Pero no era así. Pensaba intensamente. Disponía de algunas horas, o tal vez de algunos minutos, no sabía de cuántos y debía resolver el problema de toda su vida sin cometer un error. Toda la mañana, mientras partía madera, no había tenido conciencia de un solo tronco ni de un solo golpe. Había estado pensando. Y como en esas ruedas multifacetadas con espejos de algunos aparatos ópticos, cuyas facetas toman y reflejan mil rayos de luz, así durante todo ese tiempo, en rayos que no eran paralelos y que no se interceptaban, destellos de ideas giraban y chispeaban dentro de él.
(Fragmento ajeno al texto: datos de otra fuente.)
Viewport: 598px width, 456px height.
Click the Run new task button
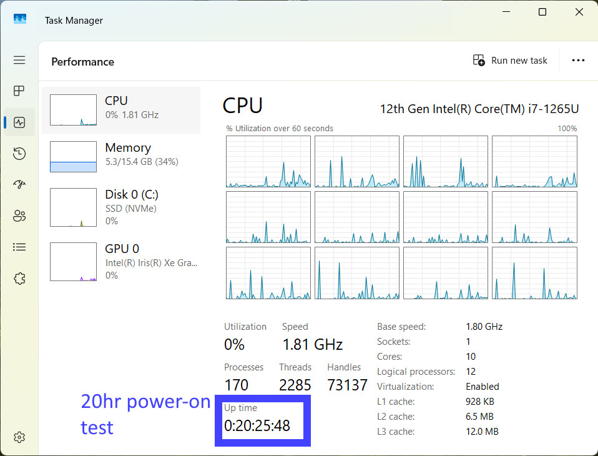point(510,61)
Había escuchado el anuncio matinal con una sonrisa irónica. Había previsto esa medida desde hacía mucho tiempo, Fue el primero en prepararse para ello: había interrumpido voluntariamente su correspondencia. El anuncio sólo confirmó su juicio de que el régimen de la prisión se volvería más y más áspero, que el camino de regreso a la libertad llamado "el final del plazo" sería cerrado.

Su mayor amargura y pena surgía del absurdo giro que había tomado la discusión de la noche anterior, y el hecho de que Rubin parecía haber asumido el derecho de juzgar sus acciones. Levka pedía eliminar a Rubin de su lista de amigos y tratar de olvidarlo, pero no podía olvidar el desafío que había lanzado. Permanecía. Lo punzaba.

La reunión terminó y todos se dirigieron a sus hogares.

El escritorio de Larisa estaba vacío. Tenía el día libre a cambio del domingo que había trabajado.

Así era mejor. Después de todo, una mujer conquistada ayer podría estorbar hoy.

Poniéndose de pie, Sologdin desabrochó una hoja de papel vieja y sucia de su plancheta de trabajo, y debajo de ella apareció la entrada del código.

Apoyándose en el respaldo de la silla, permaneció durante largo tiempo frente al dibujo.

Cuanto más estudiaba y absorbía su creación, tanto más se tranquilizaba. Los espejos dentro de él, giraban con más y más lentitud. Los ejes de luz parecían caer paralelos con cada uno de los otros.

Una vez a la semana, dos de las mujeres dibujantes, tal como lo requerían las disposiciones, circulaban entre los diseñadores para recoger las hojas viejas e inútiles que debían ser destruidas. No podían rasgarse y tirarse al canasto de los papeles; había que contarlas, registrar su total, y luego quemarlas en el patio.

Sologdin tomó un lápiz grueso y blando, y como al descuido trazó diversas líneas a través de su dibujo; luego lo manchó y borroneó.

Desprendiéndolo, lo sacó de la plancheta, puso una hoja sucia sobre ella, puso otra hoja debajo, las enrolló juntas y se las dio a una de las mujeres.

—Tres hojas, por favor.

Luego se sentó, abrió un libro de referencias y levantó los ojos para ver qué le sucedía a su dibujo.

Las dos mujeres contaban las que habían recogido y anotaron el total de hojas.

Nadie se acercó a la mujer que había tomado la suya.

Esto era un descuido de parte de Shishkin-Myshkin: eran demasiado confiados. ¿Por qué no habían creado en la Oficina de Diseños una Oficina de Seguridad de la Oficina de Diseños que inspeccionara todos los dibujos que debían ser destruidos por la Oficina de Diseños?

No había nadie a quién comunicar su idea y Sologdin se rió para sí.